━━━ Given text ━━━

EU says no to referendum in Iraqi Kurdistan, but maybe yes to Catalonia
Tuesday, 26 September 2017
The referendum on independence for Iraqi Kurdistan took place as planned yesterday amid protests from the international community and threats of sanctions from surrounding countries. The Kurdish on-line newspaper Rudaw English reported yesterday evening (25 September) that the voter turnout was 72 % or even more according to other newspapers. The first results, when only ca 9 % of the votes had been counted, showed that 93 % had voted yes for an independent Kurdish state.
The EU foreign policy chief Federica Mogherini issued last week a statement in support of Iraq’s territorial integrity. “Unilateral actions, such as the proposed referendum, is counterproductive and must be avoided,” said the statement briefly.
That said, EU recognizes that there are outstanding issues between Erbil and Baghdad that need to be resolved. “This should be done through a peaceful and constructive dialogue between the two parties.” The Kurdish Regional Government in Erbil hopes that this will happen after the referendum which it sees as an expression of the Kurdish right of national self-determination.
EU’s position on the Kurdish referendum has been explained by its concerns for secessionist aspirations within the union, such as in Catalonia and Scotland. In Catalonia a referendum is planned to take place on 1 October, amid strong opposition from the Madrid government which considers it a breach of the Spanish constitution.
European Commission President Jean-Claude Juncker said earlier this month that “If there were to be a ‘yes’ in favour of Catalan independence – which remains to be seen – then we will respect that choice”.
Afterwards Vice-President Frans Timmermans clarified that Juncker also was referring to the constitutional court in Spain. “You should expect all actors in any member state to respect the constitutional order in the member state.”
Asked by The Brussels Times at a press briefing yesterday (25 September) to explain the different positions on the referendums, a spokesperson of the European External Action Service (EEAS) declined to comment.
“We are following the situation and have nothing to add to the previous statement,” the spokesperson said.

━━━

Directions for this task
In the article on the EU and the Kurdish referendum, what share of the counted votes in the first results favored an independent Kurdish state?

━━━ Entries shown ━━━

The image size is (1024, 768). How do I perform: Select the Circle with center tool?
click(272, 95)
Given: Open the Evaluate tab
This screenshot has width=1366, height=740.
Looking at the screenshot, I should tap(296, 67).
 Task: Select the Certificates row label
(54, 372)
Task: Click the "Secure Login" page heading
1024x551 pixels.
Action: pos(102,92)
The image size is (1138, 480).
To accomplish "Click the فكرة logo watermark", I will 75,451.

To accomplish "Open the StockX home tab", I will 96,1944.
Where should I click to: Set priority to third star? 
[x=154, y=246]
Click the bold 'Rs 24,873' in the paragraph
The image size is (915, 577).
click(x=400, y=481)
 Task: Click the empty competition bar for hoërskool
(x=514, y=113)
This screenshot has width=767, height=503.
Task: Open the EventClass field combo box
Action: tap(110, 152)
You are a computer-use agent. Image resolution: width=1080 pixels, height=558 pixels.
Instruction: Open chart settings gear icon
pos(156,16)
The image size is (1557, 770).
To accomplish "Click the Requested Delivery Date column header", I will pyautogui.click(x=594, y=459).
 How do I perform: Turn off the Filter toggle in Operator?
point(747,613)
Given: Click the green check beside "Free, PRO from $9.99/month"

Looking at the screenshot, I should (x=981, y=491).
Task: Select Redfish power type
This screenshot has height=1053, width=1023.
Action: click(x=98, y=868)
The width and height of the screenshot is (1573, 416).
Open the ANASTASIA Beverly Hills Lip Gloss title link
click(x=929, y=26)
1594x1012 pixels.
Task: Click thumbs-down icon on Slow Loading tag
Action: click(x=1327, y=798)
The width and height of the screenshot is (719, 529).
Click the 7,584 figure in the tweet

━━━

Exercise result
93 %, with only about 9 % of the votes counted.